We need to convert the Destination data from free_agents...this is where to do it!

*This will also remove the FAs without teams*

In [None]:
# Check destination data
fa_bat_team_war.Destination.value_counts()

In [None]:
#Fix the weird angels data
fa_bat_team_war['Destination'] = fa_bat_team_war['Destination'].replace({'Los Angeles Angels' :
                                                                         'Los Angeles Angels of Anaheim'})
fa_bat_team_war.Destination.value_counts()

In [None]:
# Do a join to the sub-team DF
team_translate = teams_short[['teamID', 'name']].drop_duplicates()


fa_bat_team_war_teamID = pd.merge(fa_bat_team_war, team_translate, how = 'left',
                          left_on = ['Destination'], right_on = ['name'])

# Substitute the Destination Column with the info from teamID and drop teamID
fa_bat_team_war_teamID['Destination'] = fa_bat_team_war_teamID['teamID']
fa_bat_team_war_teamID = fa_bat_team_war_teamID.drop(['teamID'], axis = 1)
fa_bat_team_war_teamID.drop_duplicates().head(10)

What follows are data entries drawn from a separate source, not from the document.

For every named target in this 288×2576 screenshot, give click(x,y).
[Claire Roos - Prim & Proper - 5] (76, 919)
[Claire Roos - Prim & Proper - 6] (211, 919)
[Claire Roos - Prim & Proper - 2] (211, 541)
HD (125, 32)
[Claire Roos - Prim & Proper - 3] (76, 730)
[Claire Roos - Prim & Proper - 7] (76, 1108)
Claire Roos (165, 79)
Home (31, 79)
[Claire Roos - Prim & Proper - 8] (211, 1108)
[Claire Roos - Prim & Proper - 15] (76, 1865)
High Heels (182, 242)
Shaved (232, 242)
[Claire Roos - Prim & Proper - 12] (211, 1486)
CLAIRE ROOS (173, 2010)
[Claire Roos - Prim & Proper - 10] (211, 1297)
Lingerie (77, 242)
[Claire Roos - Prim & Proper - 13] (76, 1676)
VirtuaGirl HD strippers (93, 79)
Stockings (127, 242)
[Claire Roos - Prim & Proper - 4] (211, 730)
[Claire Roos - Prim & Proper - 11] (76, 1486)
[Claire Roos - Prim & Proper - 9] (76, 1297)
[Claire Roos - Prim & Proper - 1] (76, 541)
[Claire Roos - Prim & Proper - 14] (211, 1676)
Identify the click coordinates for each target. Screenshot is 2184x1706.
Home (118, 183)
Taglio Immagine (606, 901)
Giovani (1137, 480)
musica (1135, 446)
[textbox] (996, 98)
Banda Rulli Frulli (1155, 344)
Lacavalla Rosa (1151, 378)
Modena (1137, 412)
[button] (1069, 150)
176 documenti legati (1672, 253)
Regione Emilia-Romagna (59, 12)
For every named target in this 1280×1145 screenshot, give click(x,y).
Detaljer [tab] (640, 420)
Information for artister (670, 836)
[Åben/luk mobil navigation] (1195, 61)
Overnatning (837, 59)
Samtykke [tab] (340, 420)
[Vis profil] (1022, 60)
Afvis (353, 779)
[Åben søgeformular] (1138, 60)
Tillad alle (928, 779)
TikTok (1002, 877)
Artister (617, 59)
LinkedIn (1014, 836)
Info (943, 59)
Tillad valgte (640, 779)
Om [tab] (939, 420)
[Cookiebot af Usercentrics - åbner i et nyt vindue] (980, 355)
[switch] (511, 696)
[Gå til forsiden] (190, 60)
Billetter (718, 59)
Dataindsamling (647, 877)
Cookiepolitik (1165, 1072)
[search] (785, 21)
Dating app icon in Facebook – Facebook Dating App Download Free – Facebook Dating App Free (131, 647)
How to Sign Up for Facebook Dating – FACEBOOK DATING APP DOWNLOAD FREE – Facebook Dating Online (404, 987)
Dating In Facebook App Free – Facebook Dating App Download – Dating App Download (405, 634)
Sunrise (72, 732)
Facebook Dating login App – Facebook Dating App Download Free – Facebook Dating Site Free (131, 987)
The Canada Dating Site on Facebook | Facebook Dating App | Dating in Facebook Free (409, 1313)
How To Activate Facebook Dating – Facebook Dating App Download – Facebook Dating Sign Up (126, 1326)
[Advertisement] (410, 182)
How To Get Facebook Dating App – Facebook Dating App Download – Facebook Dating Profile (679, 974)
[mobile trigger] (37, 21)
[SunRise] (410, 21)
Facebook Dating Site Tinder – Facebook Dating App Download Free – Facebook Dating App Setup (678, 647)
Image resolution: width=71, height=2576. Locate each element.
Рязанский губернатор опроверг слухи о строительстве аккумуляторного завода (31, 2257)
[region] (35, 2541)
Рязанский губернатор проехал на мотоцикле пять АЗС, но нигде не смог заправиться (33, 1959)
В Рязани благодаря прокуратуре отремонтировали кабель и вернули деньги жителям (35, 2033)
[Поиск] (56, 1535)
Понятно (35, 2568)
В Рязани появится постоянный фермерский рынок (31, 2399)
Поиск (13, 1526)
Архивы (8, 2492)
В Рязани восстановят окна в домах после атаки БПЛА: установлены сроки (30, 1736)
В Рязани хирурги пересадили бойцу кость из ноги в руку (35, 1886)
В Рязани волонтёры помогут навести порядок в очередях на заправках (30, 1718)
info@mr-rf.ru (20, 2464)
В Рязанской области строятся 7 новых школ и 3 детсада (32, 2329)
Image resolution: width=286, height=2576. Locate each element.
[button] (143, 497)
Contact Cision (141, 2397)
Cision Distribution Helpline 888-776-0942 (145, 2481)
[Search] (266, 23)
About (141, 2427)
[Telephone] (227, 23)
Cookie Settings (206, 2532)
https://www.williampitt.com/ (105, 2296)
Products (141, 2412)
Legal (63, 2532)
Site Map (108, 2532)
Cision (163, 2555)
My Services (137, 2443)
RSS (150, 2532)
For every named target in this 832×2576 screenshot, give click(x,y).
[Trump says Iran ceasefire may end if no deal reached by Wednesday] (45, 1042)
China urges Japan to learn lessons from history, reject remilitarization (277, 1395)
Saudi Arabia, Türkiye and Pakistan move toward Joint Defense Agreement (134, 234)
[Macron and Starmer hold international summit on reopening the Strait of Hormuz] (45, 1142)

## Task 5: Use payroll data to cluster teams

Now I need to use payroll data to create clusters of teams. So I'll:

1. Load the payroll data
2. Standardize it for each year
3. Run it through clustering
4. Use cluster labels to create a translation

In [None]:
# Load payroll data
payrolls = pullFullTable('payrolls', engine)
payrolls.set_index('Year', inplace=True)
payrolls.info()

In [None]:
# Transpose the data and standardize it
payrolls_transposed = payrolls.transpose()
payrolls_transposed_standard = payrolls_transposed.transform(zscore)
payrolls_transposed_standard

In [None]:
# Cluster them via hierarchical clustering

# Perform the necessary imports
from scipy.cluster.hierarchy import linkage, dendrogram
import matplotlib.pyplot as plt

# Calculate the linkage: mergings
mergings = linkage(payrolls_transposed_standard.values, method = 'complete')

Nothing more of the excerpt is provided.